[WORK INSTRUCTIONS]
Please write out the listing again, swapping "southern cross" for "Southern Cross" and leaving every other part unchanged.

[SUPPLIED RECORDS]
○ ○ ○
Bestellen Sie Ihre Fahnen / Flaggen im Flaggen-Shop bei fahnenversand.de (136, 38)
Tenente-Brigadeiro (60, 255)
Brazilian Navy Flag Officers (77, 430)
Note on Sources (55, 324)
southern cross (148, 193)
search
○ ○ ○
[SOLUTION BELOW]
Bestellen Sie Ihre Fahnen / Flaggen im Flaggen-Shop bei fahnenversand.de (136, 38)
Tenente-Brigadeiro (60, 255)
Brazilian Navy Flag Officers (77, 430)
Note on Sources (55, 324)
Southern Cross (148, 193)
search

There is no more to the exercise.